Elías, el profeta tan fuerte que era comparado con el fuego (cf. Sir 48,1), en un momento de gran crisis incluso anheló la muerte, pero luego experimentó la presencia de Dios no en el viento impetuoso, ni en el terremoto, ni en el fuego, sino en “el susurro de una brisa suave” (cf. 1 R 19,11- 12). La voz de Dios nunca está en el ruido de la crisis, sino en la voz silenciosa que nos habla dentro de la crisis misma. 

Juan el Bautista le asaltó la duda sobre la identidad mesiánica de Jesús (cf. Mt 11,2-6), porque no se presentaba como el libertador que tal vez esperaba (cf. Mt 3,11-12); sin embargo, fue precisamente el encarcelamiento de Juan el evento que llevó a Jesús a comenzar la predicación del Evangelio de Dios (cf. Mc 1,14). 

Y finalmente, la crisis religiosa de Pablo de Tarso: sacudido por el deslumbrante encuentro con Cristo en el camino de Damasco (cf. Hch 9,1-19; Ga 1,15-16), se vio obligado a dejar sus seguridades para seguir a Jesús (cf. Flp 3,4-10). San Pablo fue en efecto un hombre que se dejó transformar por la crisis y, por esta razón, fue el artífice de aquella crisis que llevó a la Iglesia fuera del recinto de Israel para llegar a los confines de la tierra. 

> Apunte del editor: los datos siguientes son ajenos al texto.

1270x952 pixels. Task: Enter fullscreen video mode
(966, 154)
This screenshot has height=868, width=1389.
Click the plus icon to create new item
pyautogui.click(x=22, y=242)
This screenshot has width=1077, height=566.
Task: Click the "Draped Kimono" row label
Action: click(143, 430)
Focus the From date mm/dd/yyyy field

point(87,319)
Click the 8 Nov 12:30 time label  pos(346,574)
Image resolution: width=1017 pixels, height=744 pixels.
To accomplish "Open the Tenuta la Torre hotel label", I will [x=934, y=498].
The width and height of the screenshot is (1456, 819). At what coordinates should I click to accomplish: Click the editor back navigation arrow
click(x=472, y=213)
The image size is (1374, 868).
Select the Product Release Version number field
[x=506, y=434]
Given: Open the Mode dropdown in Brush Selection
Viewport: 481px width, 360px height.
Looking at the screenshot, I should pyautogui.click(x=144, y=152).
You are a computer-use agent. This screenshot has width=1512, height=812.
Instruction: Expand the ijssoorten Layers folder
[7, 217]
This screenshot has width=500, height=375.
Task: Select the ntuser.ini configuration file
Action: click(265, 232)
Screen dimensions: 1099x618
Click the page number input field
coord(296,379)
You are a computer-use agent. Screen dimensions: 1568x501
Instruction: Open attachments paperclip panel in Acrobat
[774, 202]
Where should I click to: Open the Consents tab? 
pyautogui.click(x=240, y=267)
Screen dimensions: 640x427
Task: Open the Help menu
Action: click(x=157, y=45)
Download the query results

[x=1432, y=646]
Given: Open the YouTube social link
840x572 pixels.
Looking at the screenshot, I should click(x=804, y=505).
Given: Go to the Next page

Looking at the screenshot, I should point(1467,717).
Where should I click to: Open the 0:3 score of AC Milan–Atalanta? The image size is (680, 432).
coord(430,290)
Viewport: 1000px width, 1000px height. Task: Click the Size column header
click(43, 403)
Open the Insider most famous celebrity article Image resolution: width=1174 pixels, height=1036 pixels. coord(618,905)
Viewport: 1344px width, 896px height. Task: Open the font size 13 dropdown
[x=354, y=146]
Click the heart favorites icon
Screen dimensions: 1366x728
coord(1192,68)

Podríamos ampliar la lista de personajes bíblicos, y en ella cada uno de nosotros podría encontrar su lugar. 

Pero la crisis más elocuente fue la de Jesús. Los Evangelios sinópticos enfatizan que Él inauguró su


vida pública a través de la experiencia de la crisis vivida en las tentaciones. Aunque pareciera que el protagonista de esa situación fuera el diablo con sus falsas propuestas, en realidad el verdadero protagonista era el Espíritu Santo. De hecho, Él era quien conducía a Jesús en ese momento decisivo de su vida: «Enseguida, el Espíritu llevó a Jesús al desierto para ser puesto a prueba por el Diablo» (Mt 4,1). 

Los evangelistas subrayan que los cuarenta días que Jesús pasó en el desierto estuvieron marcados por la experiencia del hambre y de la debilidad (cf. Mt 4,2; Lc 4,2). Y es precisamente en el trasfondo de esa hambre y debilidad donde el Maligno intentó jugar su mejor carta, aprovechándose de la humanidad cansada de Jesús. Pero, en ese hombre probado por el ayuno, el Tentador experimentó la presencia del Hijo de Dios que supo cómo vencer la tentación a través de la Palabra de Dios. Jesús nunca dialogó con el diablo: o lo expulsaba, o lo obligaba a manifestar su nombre. Con el diablo nunca se dialoga. 

Más tarde, Jesús se enfrentó a una crisis indescriptible en Getsemaní: soledad, miedo, angustia, la traición de Judas y el abandono de los Apóstoles (cf. Mt 26,36-50). Por último, llegó la crisis extrema en la Cruz: la solidaridad con los pecadores hasta el punto de sentirse abandonado por el Padre (cf. Mt 27,46). A pesar de ello, Él, con confianza total, “entregó Su espíritu en las manos del Padre” (cf. Lc 23,46). Y Su abandono pleno y confiado abrió el camino a la Resurrección (cf. Hb 5,7).